Die Landesärztekammer will Homöopathie aus der Weiterbildungsordnung streichen. Noch bis 5. September können Bürger sich dazu äußern. Doch am Verfahren gibt es heftige Kritik.
Wohl wenig polarisiert so sehr wie Homöopathie und die Frage, ob die kleinen Kügelchen namens Globuli, homöopathische Tropfen, Pulver und Co. eine echte Wirkung bei gesundheitlichen Problemen haben. In Baden-Württemberg wird diese Frage derzeit besonders intensiv diskutiert. Denn bei der jüngsten Vertreterversammlung der Landesärztekammer haben Mediziner mit großer Mehrheit dafür gestimmt, Homöopathie aus der Weiterbildungsordnung zu streichen. Das würde bedeuten, dass es künftig keine Weiterbildungen seitens der Ärztekammern für Homöopathie mehr geben wird. Ärzte könnten diese Qualifikation nicht mehr neu erwerben und angeben.
Lucha äußert sich pro Homöopathie
Der baden-württembergische Gesundheitsminister Manfred Lucha (Grüne) kritisierte dieses Votum scharf. Er sprach von einem „absolut falschen Signal“. Die Homöopathie sei für viele ein wichtiger Teil ihrer Gesundheitsversorgung. Jeder und jede solle die Möglichkeit haben, sich bei der Arztwahl für einen homöopathisch arbeitenden Arzt zu entscheiden, argumentierte Lucha. Das Sozialministerium werde den Beschluss der Ärztekammer „fachlich und rechtlich genau überprüfen“, kündigte er an.
Vorerst aber haben Bürger, Firmen und Institutionen das Wort. Bis Montag, 5. September, können Einwendungen, Anregungen und Kommentare zu dem Thema bei der Landesärztekammer eingereicht werden.
Kritik an schwer durchschaubarem Vorgehen
Allerdings kritisieren mehrere Menschen, dass diese Möglichkeit der Beteiligung sehr kompliziert wäre. Auf der Website der Ärztekammer findet man nämlich nicht direkt das Beteiligungsverfahren. Und wenn man in die Suchlupe „Homöopathie“ eingibt, stößt man zwar auf die Infos dazu, kann aber keinen Kommentar online abgeben. Erst nach mehreren Klicks erkennt man, dass man eine Mail schicken muss, und zwar an die Adresse juristische-stelle@laek-bw.de.

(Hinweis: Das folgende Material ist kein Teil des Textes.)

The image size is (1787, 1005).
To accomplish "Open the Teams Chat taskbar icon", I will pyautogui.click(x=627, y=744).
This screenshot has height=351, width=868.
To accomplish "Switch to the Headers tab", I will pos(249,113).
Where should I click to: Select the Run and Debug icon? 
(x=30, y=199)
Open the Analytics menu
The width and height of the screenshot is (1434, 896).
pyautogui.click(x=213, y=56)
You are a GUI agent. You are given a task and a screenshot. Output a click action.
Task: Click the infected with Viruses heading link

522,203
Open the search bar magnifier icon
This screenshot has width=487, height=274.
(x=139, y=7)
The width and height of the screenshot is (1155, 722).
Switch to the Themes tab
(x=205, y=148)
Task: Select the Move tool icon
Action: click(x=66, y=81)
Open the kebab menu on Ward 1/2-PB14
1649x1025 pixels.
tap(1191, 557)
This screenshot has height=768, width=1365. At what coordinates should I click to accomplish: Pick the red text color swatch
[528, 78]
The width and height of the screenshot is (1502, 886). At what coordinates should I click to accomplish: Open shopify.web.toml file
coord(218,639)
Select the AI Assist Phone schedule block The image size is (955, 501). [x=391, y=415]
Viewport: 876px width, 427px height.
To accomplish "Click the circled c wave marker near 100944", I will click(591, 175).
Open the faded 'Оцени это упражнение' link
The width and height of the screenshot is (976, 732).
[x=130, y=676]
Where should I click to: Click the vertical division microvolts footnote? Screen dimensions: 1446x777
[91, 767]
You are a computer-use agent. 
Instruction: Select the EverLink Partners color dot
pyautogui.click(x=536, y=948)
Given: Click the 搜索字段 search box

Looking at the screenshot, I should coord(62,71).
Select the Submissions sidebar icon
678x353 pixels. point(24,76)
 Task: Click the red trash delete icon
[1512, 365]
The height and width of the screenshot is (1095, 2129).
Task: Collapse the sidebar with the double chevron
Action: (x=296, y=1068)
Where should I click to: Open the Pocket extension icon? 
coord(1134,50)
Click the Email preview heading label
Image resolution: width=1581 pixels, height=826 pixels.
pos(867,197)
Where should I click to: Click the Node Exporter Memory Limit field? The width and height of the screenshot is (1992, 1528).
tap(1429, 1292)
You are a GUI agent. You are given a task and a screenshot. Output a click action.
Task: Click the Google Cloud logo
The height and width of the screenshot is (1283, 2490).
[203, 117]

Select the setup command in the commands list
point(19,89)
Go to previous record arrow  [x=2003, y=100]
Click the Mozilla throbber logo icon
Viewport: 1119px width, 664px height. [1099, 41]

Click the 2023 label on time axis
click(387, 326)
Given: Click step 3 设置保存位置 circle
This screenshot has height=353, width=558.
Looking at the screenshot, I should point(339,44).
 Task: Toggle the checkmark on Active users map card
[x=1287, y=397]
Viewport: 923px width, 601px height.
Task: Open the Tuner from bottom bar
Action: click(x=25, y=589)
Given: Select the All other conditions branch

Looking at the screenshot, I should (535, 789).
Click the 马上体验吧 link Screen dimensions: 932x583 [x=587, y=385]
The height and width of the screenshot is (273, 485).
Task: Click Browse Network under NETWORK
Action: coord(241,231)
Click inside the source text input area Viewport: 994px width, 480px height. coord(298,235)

„Das ist in meinen Augen unnötig umständlich und wird möglicherweise den einen oder die andere Kollegin davon abhalten, sich zu äußern“, schreibt ein Arzt aus Bad Peterstal (Ortenaukreis) an die Landesärztekammer sowie an unsere Zeitung. Obwohl er kein Homöopath sei, wehre er sich gegen dieses Vorgehen und gegen die Änderung der Weiterbildungsordnung. Ein Arzt aus Stuttgart berichtet: „Ich habe mehrere Tage benötigt und brauchte Hilfe von dritter Seite, um meine Stellungnahme abzugeben. Das sagt eigentlich schon alles zu der Ernsthaftigkeit.“ Und in Richtung der Landesärztekammer schreibt er: „Gut versteckt haben Sie Ihre Seite, Respekt. Ein Schuft, der Böses dabei denkt!“ Ein anderer Arzt aus Steinhausen an der Rottum (Kreis Biberach) spricht von einer „fast inquisitorischen Verfolgung der Homöopathie in jüngerer Zeit“.
Gegner kritisieren fehlende Wissenschaftlichkeit
Aber es kommen auch völlig andere Rückmeldungen: „Es gibt keine wissenschaftlichen Belege der Wirksamkeit von Zuckerperlen, deren Inhalt das Wassergedächtnis ist“, schreibt ein Mann aus Ostfildern an die Kammer und an unsere Zeitung. „Einem Wissenschaftler, der sich im Glauben nicht wissenschaftlicher Medizin fortbildet – allein das Wort Fortbildung ist unpassend – würde ich nicht vertrauen.“ Ähnlich äußerte sich jüngst auch Martina Wenker, die Präsidentin der Ärztekammer: „Es ist keine evidenzbasierte Medizin.“ Es gebe keine wissenschaftlichen Belege dafür, die Homöopathie guten Gewissens in der Weiterbildung zu behalten.
Unterdessen vermeldet die Landesärztekammer reges Interesse an dem Beteiligungsverfahren, mit steigender Tendenz, sagt deren Sprecher Oliver Erens. Es würden sich Gegner und Befürworterinnen der Homöopathie melden. Formalen Standards müsse man bei den Einwendungen übrigens nicht folgen, nur die Hinweise unter www.aerztekammer-bw.de/beteiligungsportal beachten.